[Opening Excerpted data section]

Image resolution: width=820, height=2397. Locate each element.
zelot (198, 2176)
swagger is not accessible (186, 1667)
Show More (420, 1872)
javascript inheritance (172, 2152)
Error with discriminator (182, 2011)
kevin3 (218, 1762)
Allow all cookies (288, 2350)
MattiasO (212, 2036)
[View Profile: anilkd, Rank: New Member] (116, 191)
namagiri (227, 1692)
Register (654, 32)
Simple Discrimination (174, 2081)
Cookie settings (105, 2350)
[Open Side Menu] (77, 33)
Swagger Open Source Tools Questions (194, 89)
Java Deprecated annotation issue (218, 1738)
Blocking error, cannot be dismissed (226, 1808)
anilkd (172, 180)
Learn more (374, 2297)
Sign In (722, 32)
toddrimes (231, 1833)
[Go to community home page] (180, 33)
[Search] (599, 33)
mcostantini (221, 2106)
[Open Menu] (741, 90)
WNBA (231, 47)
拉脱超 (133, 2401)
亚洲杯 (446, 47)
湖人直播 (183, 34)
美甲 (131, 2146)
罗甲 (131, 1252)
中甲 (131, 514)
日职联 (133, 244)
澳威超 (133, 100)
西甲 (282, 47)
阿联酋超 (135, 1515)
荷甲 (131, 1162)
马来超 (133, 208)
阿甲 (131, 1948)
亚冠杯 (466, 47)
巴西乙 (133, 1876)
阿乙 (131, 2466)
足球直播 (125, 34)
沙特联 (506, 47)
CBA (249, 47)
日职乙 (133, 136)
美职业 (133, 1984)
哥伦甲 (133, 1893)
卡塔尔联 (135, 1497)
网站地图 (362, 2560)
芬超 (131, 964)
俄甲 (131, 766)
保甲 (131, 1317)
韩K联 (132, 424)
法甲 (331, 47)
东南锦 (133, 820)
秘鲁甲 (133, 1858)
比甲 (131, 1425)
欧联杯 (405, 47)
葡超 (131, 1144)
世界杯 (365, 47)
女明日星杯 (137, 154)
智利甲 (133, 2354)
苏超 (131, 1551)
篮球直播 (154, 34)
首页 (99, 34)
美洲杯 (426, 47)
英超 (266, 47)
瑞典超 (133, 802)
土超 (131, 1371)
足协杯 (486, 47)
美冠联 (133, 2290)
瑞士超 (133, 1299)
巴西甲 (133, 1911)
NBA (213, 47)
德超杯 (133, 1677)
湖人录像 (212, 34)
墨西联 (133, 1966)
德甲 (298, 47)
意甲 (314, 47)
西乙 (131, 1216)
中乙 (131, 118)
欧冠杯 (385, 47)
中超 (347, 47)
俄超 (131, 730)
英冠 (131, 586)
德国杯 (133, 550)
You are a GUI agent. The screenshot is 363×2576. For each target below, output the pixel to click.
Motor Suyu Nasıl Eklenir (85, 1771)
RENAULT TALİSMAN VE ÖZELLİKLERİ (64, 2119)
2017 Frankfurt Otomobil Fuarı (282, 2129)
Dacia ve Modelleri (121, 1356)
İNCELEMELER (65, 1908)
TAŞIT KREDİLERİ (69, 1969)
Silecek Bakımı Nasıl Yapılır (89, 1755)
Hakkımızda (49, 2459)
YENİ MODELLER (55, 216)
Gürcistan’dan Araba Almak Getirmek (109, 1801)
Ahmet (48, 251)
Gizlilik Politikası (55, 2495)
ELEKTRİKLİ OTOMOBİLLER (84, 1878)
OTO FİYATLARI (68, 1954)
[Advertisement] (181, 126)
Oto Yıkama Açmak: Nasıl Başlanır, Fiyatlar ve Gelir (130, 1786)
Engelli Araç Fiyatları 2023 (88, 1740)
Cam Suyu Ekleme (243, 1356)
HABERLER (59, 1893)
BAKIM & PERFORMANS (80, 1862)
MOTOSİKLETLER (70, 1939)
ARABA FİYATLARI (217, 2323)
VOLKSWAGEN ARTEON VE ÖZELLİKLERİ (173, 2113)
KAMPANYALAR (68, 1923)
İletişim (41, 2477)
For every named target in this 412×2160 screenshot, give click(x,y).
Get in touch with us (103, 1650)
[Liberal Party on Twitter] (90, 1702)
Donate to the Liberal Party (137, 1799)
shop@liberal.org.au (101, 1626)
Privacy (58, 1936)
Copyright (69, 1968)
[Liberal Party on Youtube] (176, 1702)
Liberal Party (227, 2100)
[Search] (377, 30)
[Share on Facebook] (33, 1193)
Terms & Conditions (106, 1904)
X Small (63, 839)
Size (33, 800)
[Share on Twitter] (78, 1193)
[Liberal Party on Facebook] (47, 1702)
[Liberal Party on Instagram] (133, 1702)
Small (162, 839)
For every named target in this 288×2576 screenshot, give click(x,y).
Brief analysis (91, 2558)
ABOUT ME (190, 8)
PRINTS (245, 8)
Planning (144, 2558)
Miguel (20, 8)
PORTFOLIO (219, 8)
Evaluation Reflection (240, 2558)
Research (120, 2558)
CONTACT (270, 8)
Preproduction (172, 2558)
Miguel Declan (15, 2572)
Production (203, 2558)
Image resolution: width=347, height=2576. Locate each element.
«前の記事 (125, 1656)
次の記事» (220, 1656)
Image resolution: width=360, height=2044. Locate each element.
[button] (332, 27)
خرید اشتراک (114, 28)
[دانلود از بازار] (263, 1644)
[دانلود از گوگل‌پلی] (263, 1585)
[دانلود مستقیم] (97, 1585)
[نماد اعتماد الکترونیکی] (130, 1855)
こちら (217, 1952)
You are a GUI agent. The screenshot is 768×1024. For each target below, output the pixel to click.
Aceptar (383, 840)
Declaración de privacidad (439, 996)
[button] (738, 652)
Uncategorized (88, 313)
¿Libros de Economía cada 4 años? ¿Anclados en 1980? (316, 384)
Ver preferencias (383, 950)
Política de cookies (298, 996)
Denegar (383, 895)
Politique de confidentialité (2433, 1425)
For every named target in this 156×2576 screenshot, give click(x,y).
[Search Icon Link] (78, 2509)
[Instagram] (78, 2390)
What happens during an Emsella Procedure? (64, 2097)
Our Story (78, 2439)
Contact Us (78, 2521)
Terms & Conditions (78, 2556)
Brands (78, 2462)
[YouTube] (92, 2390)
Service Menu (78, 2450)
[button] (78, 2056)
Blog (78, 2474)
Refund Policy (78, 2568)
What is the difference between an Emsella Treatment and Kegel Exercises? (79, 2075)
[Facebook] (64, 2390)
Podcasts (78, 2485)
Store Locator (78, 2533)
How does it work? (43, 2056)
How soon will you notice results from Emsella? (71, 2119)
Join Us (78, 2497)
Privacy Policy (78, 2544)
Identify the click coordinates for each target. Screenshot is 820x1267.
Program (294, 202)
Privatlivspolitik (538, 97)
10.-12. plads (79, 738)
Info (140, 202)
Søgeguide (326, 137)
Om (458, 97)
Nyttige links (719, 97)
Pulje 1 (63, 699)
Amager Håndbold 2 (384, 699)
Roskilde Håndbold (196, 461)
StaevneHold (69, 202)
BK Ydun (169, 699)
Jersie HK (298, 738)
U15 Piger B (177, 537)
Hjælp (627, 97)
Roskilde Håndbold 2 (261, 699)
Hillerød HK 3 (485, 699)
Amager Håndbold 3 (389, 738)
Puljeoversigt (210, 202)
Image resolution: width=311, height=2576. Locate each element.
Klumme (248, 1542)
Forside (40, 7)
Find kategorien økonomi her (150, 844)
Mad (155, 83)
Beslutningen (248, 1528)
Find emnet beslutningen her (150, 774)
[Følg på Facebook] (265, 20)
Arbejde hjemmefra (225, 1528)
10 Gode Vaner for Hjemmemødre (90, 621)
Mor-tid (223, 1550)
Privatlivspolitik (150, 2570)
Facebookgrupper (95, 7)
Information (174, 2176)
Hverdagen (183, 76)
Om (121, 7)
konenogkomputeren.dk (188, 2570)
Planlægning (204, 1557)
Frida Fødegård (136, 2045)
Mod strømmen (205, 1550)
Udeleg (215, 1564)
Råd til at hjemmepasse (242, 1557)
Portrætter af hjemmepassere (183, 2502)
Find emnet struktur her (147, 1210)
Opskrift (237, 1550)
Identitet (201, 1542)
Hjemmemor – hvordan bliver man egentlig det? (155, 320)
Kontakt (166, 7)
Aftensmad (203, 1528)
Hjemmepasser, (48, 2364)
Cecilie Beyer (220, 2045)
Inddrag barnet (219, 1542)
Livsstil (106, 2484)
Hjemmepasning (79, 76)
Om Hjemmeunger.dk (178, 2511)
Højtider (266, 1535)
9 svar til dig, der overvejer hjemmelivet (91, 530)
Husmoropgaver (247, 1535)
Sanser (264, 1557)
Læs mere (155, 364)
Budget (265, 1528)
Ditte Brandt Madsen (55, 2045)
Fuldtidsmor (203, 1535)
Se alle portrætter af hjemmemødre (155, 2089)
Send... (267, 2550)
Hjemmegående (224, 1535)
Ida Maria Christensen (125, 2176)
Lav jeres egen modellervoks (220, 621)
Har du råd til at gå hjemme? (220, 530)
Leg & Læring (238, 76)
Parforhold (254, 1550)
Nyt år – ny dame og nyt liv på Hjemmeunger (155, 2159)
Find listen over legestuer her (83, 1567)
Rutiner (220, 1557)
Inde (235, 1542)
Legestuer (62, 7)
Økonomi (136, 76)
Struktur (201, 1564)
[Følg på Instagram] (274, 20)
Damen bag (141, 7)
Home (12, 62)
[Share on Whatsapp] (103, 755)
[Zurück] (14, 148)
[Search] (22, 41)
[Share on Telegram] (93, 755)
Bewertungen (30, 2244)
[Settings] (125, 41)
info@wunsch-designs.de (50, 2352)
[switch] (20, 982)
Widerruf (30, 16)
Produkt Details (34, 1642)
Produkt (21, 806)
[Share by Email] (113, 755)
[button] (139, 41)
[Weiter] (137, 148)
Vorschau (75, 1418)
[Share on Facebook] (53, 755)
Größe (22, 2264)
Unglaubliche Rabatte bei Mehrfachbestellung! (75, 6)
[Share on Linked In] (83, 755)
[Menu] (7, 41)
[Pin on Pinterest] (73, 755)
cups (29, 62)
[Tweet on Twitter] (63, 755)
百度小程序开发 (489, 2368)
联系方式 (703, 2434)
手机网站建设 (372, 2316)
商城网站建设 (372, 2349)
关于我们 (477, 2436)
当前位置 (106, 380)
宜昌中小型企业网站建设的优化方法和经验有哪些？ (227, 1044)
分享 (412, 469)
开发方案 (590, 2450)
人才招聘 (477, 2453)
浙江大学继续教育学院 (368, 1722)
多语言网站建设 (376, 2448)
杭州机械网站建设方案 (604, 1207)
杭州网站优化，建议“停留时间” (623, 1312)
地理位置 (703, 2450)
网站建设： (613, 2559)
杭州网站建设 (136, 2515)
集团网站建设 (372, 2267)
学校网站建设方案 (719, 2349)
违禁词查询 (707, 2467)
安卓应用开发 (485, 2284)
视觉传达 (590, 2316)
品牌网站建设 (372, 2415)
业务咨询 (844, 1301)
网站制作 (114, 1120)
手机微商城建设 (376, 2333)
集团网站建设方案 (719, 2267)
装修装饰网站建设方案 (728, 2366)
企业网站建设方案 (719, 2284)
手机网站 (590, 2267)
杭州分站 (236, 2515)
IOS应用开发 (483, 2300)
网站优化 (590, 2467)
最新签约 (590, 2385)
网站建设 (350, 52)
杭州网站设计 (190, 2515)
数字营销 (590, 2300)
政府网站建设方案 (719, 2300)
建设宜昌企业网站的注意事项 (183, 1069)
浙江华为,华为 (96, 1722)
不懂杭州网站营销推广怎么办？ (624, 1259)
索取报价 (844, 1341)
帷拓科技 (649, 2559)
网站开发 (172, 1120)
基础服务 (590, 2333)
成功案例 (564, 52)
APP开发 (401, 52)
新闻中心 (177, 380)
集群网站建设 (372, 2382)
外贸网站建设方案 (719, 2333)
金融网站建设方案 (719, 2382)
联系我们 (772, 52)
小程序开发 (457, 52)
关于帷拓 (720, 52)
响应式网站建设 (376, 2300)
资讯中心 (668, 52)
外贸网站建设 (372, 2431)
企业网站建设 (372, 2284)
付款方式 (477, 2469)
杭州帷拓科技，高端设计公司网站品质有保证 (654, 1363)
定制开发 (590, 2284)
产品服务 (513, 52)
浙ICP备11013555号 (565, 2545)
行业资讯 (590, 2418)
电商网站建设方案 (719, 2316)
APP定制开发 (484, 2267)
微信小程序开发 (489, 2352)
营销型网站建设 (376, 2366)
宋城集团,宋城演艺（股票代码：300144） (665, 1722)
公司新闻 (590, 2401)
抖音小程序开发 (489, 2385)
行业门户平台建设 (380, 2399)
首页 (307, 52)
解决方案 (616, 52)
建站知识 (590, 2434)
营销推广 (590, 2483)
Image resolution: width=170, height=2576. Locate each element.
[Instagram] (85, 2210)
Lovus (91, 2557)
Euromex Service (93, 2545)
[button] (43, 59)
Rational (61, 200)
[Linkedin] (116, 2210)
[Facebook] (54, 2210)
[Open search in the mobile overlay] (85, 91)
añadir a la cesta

[Closing Excerpted data section]

* _The problem_
Show every line of the data that includes the string "Terms".

* _The answer_
Terms & Conditions (106, 1904)
Terms & Conditions (78, 2556)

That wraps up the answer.